Not true, In my experience fitted SVMs have thousands of support vectors. The hinge loss is supposed to be less sensitive to outliers.
In general, I think SVMs are a 'terrible idea' because you can often get better fits at much faster run times with gradient boosting or you have to spend a lot of time getting the kernel just right.
I'm eschewing kernels entirely and just sticking to linear models for reasons around interpretability (need to convert the model's coefficients+intercept to an explicit Boolean statement). But you're right that kernel methods are more flexible (maybe too flexible).
I purchased them in 2019 as I was refreshing my general ML knowledge as I was getting deeper outside my particular ML specialty at work. Loaded them into Anki. Wasn't really a fan, but definitely one of those "$12 isn't worth complaining about it and getting a refund from someone who seems earnest" type of situations.
Notably they're not traditional flashcards where I can be given one side, answer the question or repeat the concept, and then check the other side for the answer. Everything is on one side.
Second, lots of different subjects which may generally be good for overall knowledge, but lots of random things I found more specific to data science than ML, which I didn't expect because they're called Machine Learning Flashcards. I do realize data science is kind of a proto ML though.
Third, I found them hard to read with all the colors, some of which didn't scan as well as I would have liked.
To be completely fair, I'm probably not the target audience, but I felt like I was marketed to as if I were.
Bought this yesterday after seeing this post trending. You echo my sentiment perfectly. I was particularly disappointed at the flashcards being one sided. Not seeking refund for the same reason as you.
IMO flashcards are more useful if you build them yourself and try to recall the context around it, not just what's in the flashcard. Doesn't have to be flashy, though flashiness may help with retention.
Thanks for sharing your experience. These don't sound like what I would call "flash cards" if they only have material on one side. And I'm not sure the point of loading them into Anki.
Well, I assumed they were because they're literally called "Machine Learning Flashcards" and, being what I assumed we're flashcards, I loaded them into Anki, which is for help memorizing concepts.
We recently launched precisely this - a note-taking app that lets people add questions/identify salient terms for review as flashcards, and ML that applies those questions to auto-generate fill-in-the-blank for any written material.
Thank you, this is very close to what I was hoping for. I tested it out, and if I were in a position to pay for the premium features, I would highly consider it. However, the biggest stopgap for me is that my daily driver phone is a Samsung Note8, which of course means that I'm unable to use NoteFuel for the kind of spur-of-the-moment note-taking that would allow me to transition from Evernote (or else simply add it to my routine).

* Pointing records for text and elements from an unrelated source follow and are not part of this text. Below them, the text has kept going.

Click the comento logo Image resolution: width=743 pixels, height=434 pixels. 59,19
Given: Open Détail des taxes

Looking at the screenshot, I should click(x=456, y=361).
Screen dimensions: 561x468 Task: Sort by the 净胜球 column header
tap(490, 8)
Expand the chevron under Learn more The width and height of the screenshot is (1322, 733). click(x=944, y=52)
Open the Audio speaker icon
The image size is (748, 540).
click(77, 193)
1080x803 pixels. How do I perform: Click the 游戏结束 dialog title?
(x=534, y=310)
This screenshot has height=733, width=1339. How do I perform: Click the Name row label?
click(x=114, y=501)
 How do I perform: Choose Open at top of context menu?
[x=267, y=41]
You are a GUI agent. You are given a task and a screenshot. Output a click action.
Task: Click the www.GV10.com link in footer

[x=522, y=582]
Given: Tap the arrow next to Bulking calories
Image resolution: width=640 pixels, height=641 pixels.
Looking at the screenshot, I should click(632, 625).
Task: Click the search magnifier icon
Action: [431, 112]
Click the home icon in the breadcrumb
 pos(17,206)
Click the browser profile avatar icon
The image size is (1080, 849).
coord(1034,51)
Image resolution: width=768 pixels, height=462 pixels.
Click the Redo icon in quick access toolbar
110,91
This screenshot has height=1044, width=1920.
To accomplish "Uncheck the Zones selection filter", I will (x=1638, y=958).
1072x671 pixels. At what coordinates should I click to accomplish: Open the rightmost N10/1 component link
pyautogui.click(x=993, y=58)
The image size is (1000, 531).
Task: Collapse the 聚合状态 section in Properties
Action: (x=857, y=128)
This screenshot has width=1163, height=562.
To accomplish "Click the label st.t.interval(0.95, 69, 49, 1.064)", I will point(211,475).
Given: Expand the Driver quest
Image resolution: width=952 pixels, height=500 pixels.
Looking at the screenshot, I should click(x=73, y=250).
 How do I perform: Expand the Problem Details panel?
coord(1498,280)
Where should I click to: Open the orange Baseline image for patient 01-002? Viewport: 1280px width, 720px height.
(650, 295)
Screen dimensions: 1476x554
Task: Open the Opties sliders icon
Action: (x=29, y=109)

I would love to hear from you guys when an Android app is available.
One way you could use flash cards to teach a subject is by defining each concept on its own flash card. You start from low-level concepts or primitives as they're called in programming languages and use those to define more high level concepts.
It's exactly how you create a program. You define functions using other, more lower-level, functions. The only problem with this approach is that it's tedious to create the cards. It might also be tedious for someone going through the cards.
As high_derivative notes, to make the process worthwhile, you need to make the notes yourself in order to internalize chunks that are worthwhile to you. That means your own definitions that you are failing to remember, the questions you need to answer, the problem sets you want to review, etc.
You can only internalize with a method like flashcards w/ spaced repetition once you understand the argument, need, and narrative.